Date: Thursday 7 April 2022
Time: 4:0–5:30 pm AEST
Location: Online
It is well-known that when Chinese people converted to Protestant Christianity in the nineteenth century they were instructed to abandon certain practices that were regarded by their new faiths as sinful. Notable amongst these were the veneration of their ancestors and the taking of multiple wives or concubines. Some these injunctions were arguably cultural rather than doctrinal but what was unarguable was that the Bible did explicitly ban certain practices. But what exactly was it that new Christians had to stop doing?
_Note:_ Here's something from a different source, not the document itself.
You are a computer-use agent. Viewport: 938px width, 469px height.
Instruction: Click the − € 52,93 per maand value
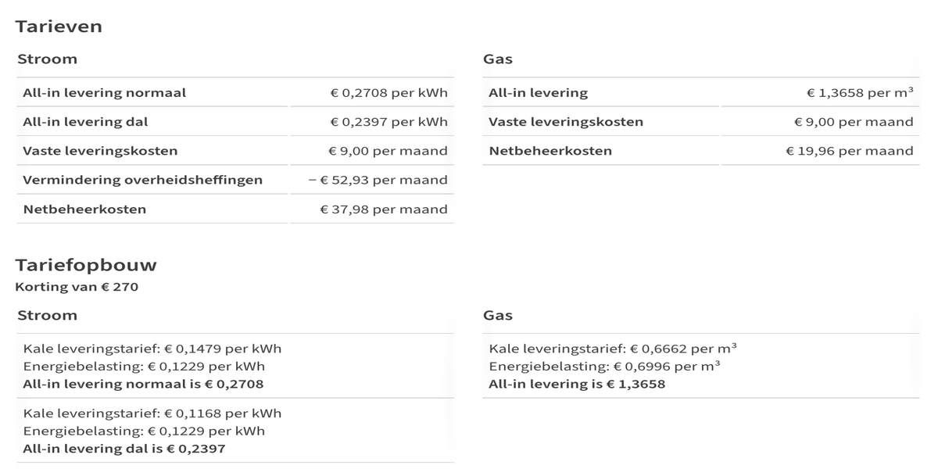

In this paper I examine certain words used in the Letters of Pauls, as well as in the Book of Leviticus in the Jewish Bible, that have typically been cited as banning sexual relations between men. My study begins with the manuscript partial translation of Jean Basset (白日昇, 1662–1707) and Xu Ruohan 徐若翰(Johan Su, ? –1734)that they were working on until Basset’s death. It ends with the Union versions published in 1919, although the New Testament was completed some years earlier. In all, I consider twenty-one complete or partial translations into various forms of Chinese. In this study I show that the first, the translations were by no means consistent, Secondly, I trace the origin of some of the words used and in doing so, shed light on the scholarly contexts of the translations. Finally, I examine changes in Protestant teachings that led to these variations.
About the Speaker
Benjamin Penny is Senior Research Fellow at the Australian Centre on Chine in the World and Head of the ANU Taiwan Studies Program. His work mainly focusses on Chinese religions, but he is also interested in the Chinese Treaty Ports in the mid-nineteenth century and the development of Sinology. His two current projects are a study of a Taiwanese new religion, Weixin shengjiao 唯心聖教, and a book based on the teenage diaries of Chaloner Alabaster, an English Student Interpreter in Hong Kong in 1855-56.